問題なければ、アクセストークンが検証されます。そのために、STS サーバーに対して HTTP POST が実行されます:
POST {ServerURL}/oauth/QueryAccessToken HTTP/1.1
ヘッダー:
Content-Type: application/x-www-form-urlencoded
OAUTH-TOKEN: {AccessToken}
本文:
grant_type= authorization_code
入力値の説明:
- {ServerURL}: STS サーバーの URL です。
- {AccessToken}: ヘッダーで受信したトークンです。
トークンが正しく、まだ有効であれば、次の応答が返されます:
HTTP/1.1 200 OK
Content-Type: application/json;charset=UTF-8
Cache-Control: no-store
Pragma: no-cache
{
"client_id": "{ClientID}",
"scope": "{Scopes}"
}
入力値の説明:
- {ClientID}: トークンをリクエストしたクライアントアプリケーションの ID です。
- {Scopes}: アクセストークンに事実上付与された適用範囲です。
エラーが返された場合は、次のようになります:
HTTP/1.1 400 Bad Request
Content-Type: application/json;charset=UTF-8
Cache-Control: no-store
Pragma: no-cache
{
"error":"{Detalle}"
}
AppB リソースにより AppA に応答が返されます。
注:
AppB では、GAM により、該当するリモートトークンに対するリクエストがローカルデータベース内のセッション GAM テーブルに登録されます。
また、GeneXus ユーザーが GAMSession.Get メソッドを使用して GAMSession にアクセスできるように、ローカルトークンが生成され、受信したリモートトークンに関連付けた状態で保持されます。
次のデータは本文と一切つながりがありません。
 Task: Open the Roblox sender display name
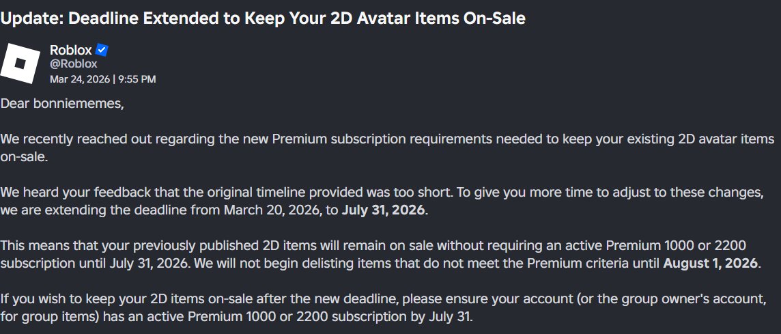point(71,50)
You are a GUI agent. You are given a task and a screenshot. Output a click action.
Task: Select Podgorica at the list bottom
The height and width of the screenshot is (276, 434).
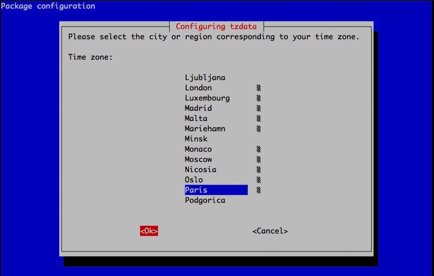click(x=205, y=200)
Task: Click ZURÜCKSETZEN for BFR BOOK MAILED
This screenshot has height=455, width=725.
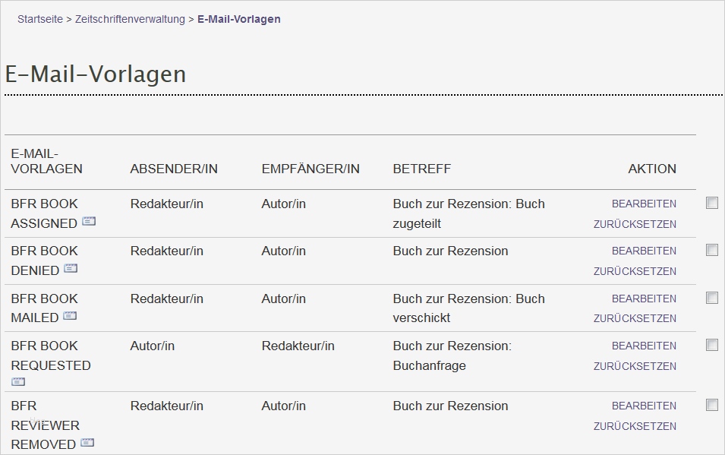Action: pos(635,318)
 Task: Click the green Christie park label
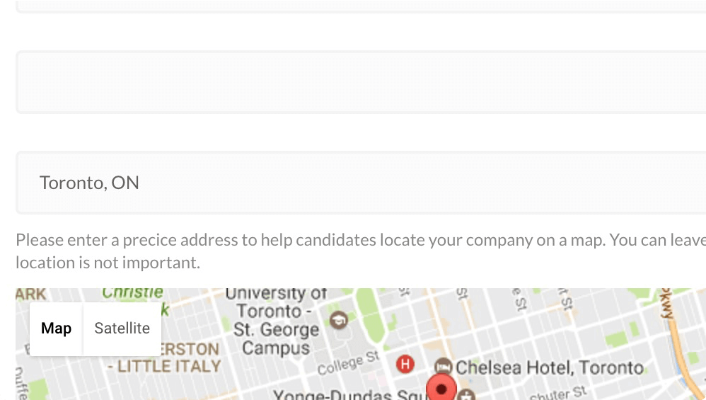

したがって、GeneXus ユーザーは、追加の検証が必要な場合にサービスの現在の利用者を特定できます。
STS を使用するように GAM を設定する方法については、「
セキュリティ トークン サービスを使用するように GAM を設定する方法」を参照してください。
設定ファイル (web.xml および web.config) では、フレンドリー URL を使用して、サービス RequestTokenService および QueryAccessToken を呼び出すことができます。
- /oauth/RequestTokenService --> artech.security.api.agamstsauthappgetacccesstoken を呼び出します。
- /oauth/QueryAccessToken --> artech.security.api.agamstsauthappvalidacccesstoken を呼び出します。
GeneXus 16 Upgrade 4 以降で利用できます。